Our daughter was selling Christmas trees as a fund-raiser for her school so we bought a wildly expensive variety of tree I’ve never seen before – long, skinny needles and floppy limbs.  I was a little peeved because we couldn’t really afford the expensive tree and per normal, the kids were excited to decorate the tree until the lights were strung and the hot chocolate was gone.  Then I found myself alone hanging the ornaments on individual branches and cherishing the memories they evoked. It took me hours to display each gem in the most aesthetically pleasing way, then I had to clear up the boxes, tissue paper, dirty mugs and the rest of the mess and store everything away so I could reverse the process in about three weeks.

We ran our own business which means we pretty much worked 24/7. So I was tired and grumpy when I got up the next morning and found about half the ornaments on the ground with the cat looking sheepish.  This time it wasn’t really her fault but she has a guilty conscience and looks sheepish a lot.
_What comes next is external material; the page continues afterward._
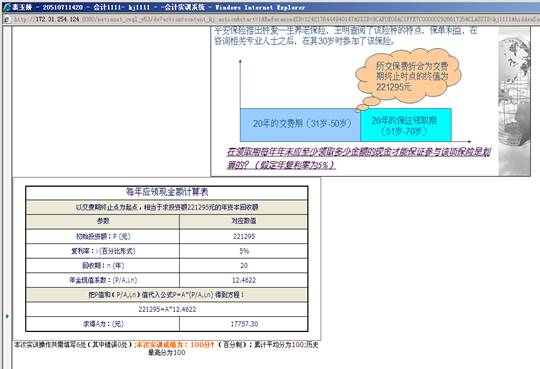This screenshot has width=540, height=369.
Task: Click the 参数 column header
Action: (x=103, y=221)
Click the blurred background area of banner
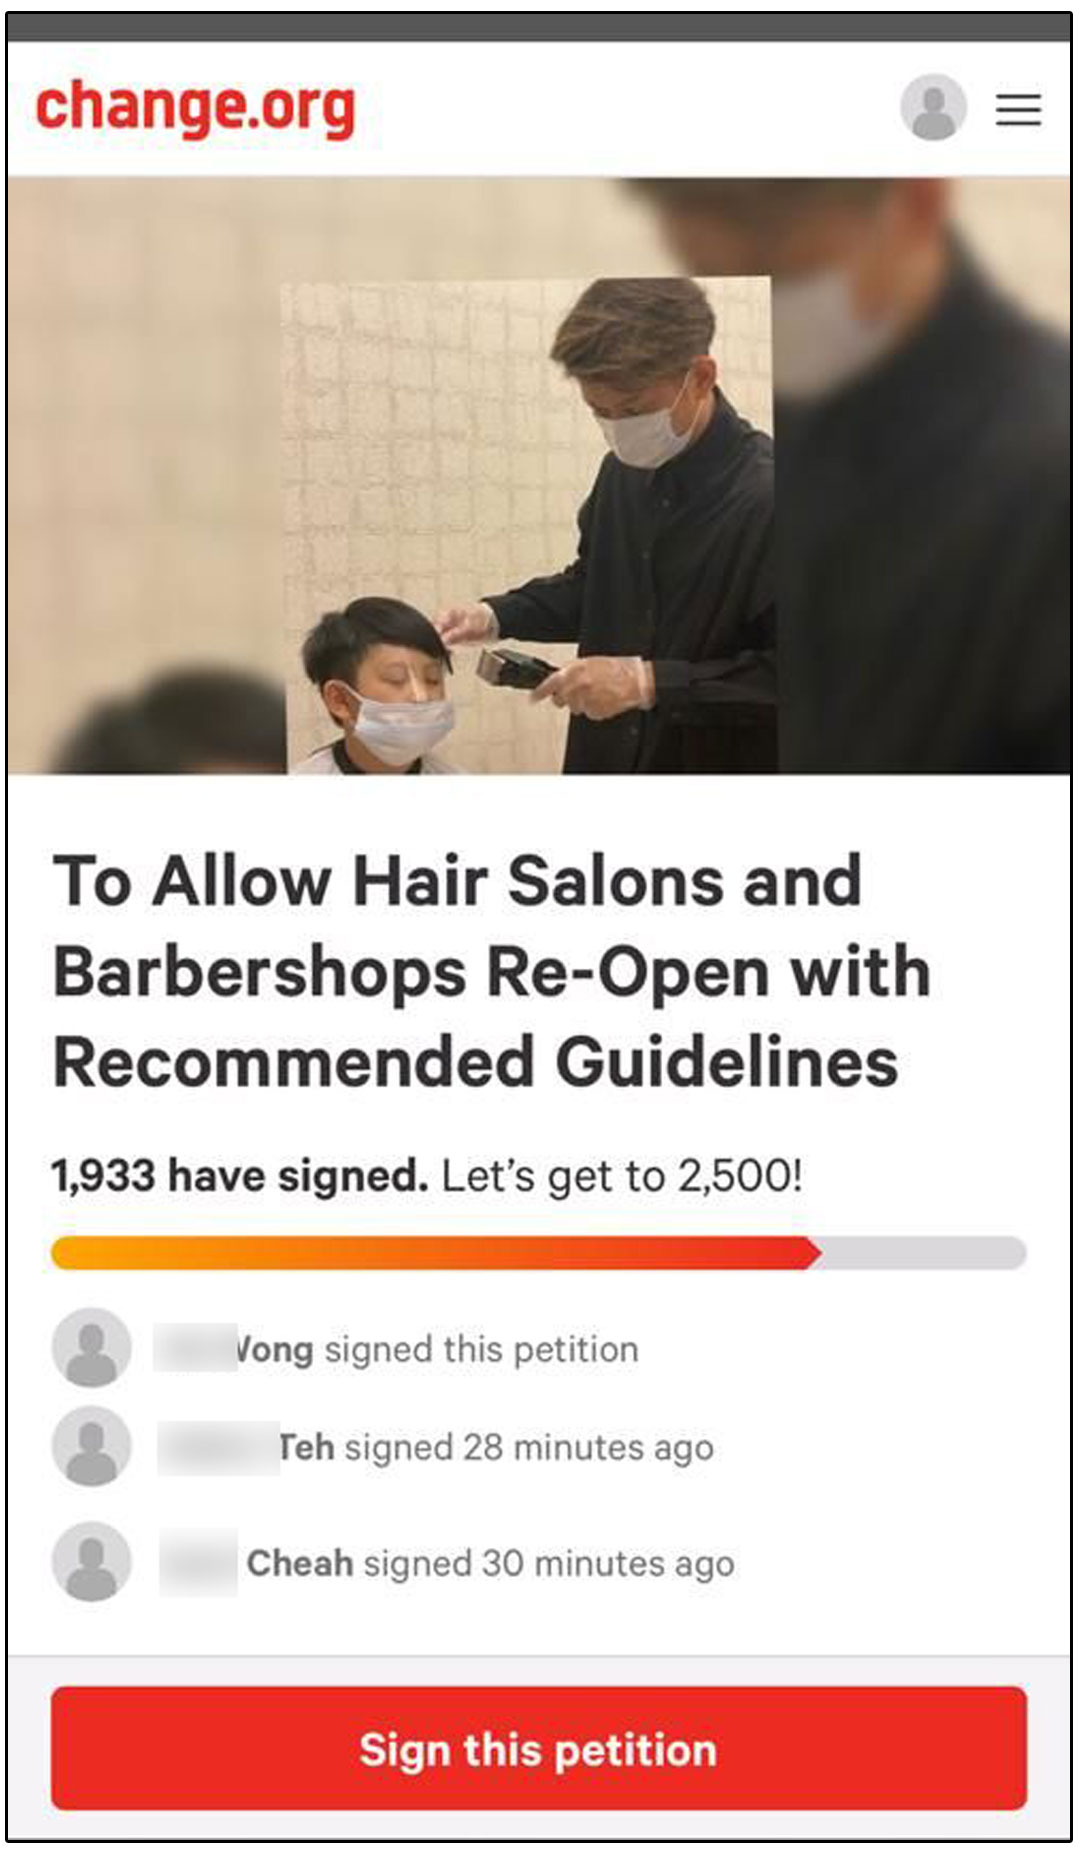This screenshot has width=1080, height=1857. pos(140,420)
I realized that the ornaments were sliding off the long needles so with no helpful elves around (again), I wired each ornament securely to its limb then went shopping for gifts and groceries, I shipped packages, did laundry, cleaned the bathrooms – you know the drill if you’re a working mom, and I got home just in time to prepare dinner.

Attempting to de-stress with a glass of wine after experiencing all the Christmas throngs and good cheer at the mall, I was working at the stove when there was a thump, a crash of breaking glass, barking, meowing & nervous laughter from the living room.  You guessed it, the tree was on the ground amid broken ornaments and the kids were sidling toward the door where the dog and cat were vying with each other and the kids to exit the room.
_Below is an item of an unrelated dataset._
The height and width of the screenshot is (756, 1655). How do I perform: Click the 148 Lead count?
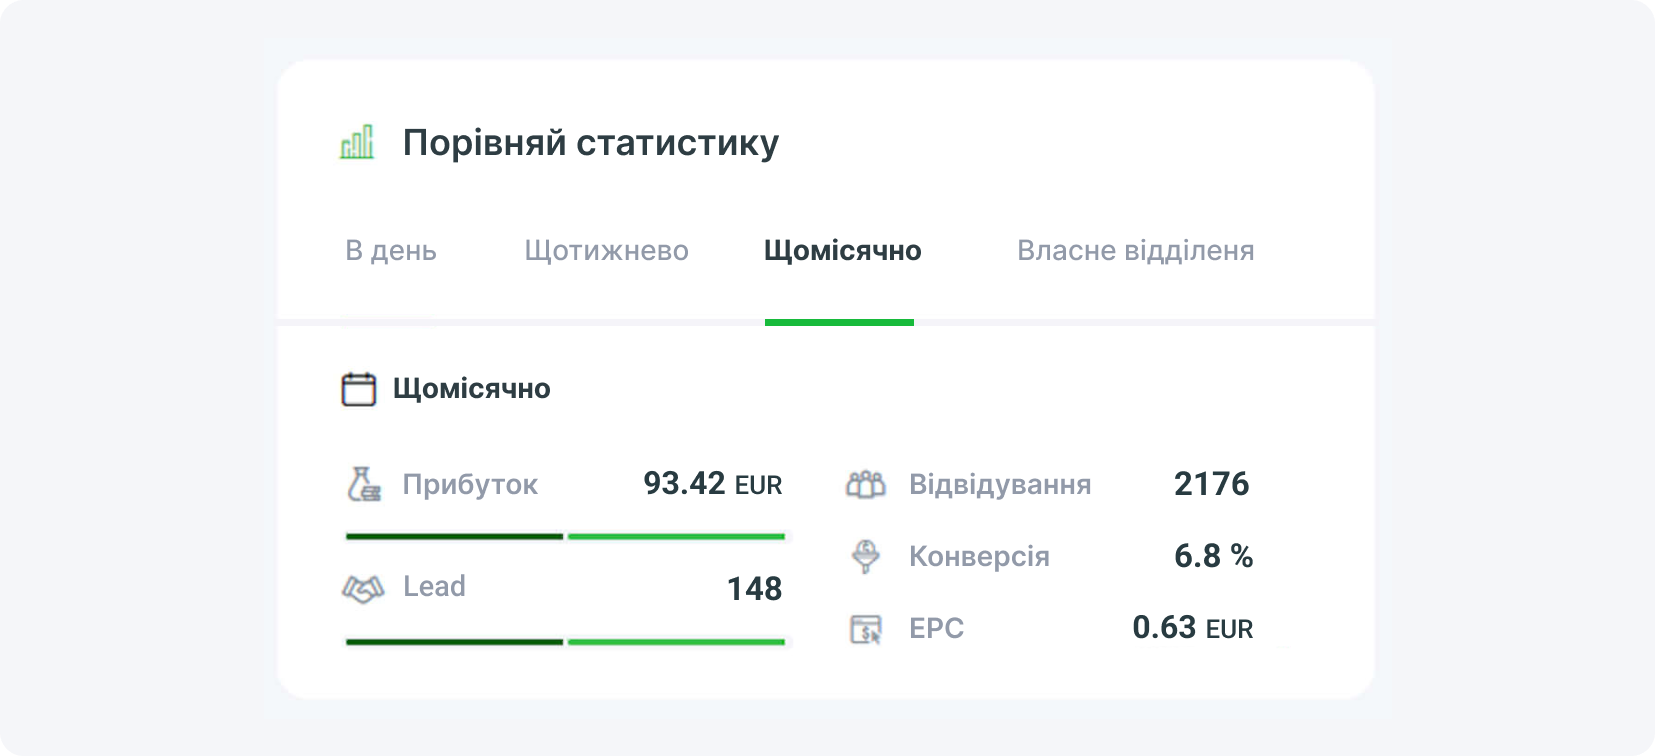pos(755,590)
I was calm. Mayhap it was the wine. Perchance I was on my second glass of wine.

I found the largest nail in my husband’s toolbox and his hammer.  I called the biggest kid in to hold the tree straight while I shoved it into the corner, grabbed the two largest branches in the back and nailed them to the wall.  I picked up the unbroken ornaments and forced them into my children’s hands and told them to do whatever they wanted with them. The youngest had the temerity to say, “Daddy’s not going to like that”.

I fed the kids, finished my wine and went to bed.

When I got up to make coffee the next morning, the tree was laying on the floor; the large nail having split the branches.  Fortunately, the tree was located near the sliding glass doors to the back yard.  I opened the doors, removed the star from the top of the tree so I could get a good grip and dragged that sorry-ass tree into the back yard.  I made my coffee, added a nice big splash of Kahlua and listened to soothing Christmas music until my family arose.

After my second cup of coffee I was smiling serenely when the kids looked outside and saw their Christmas tree glistening in the morning sun.  They didn’t say a word.

“Why is there a spike in the wall?” asked my husband.

Merry Christmas.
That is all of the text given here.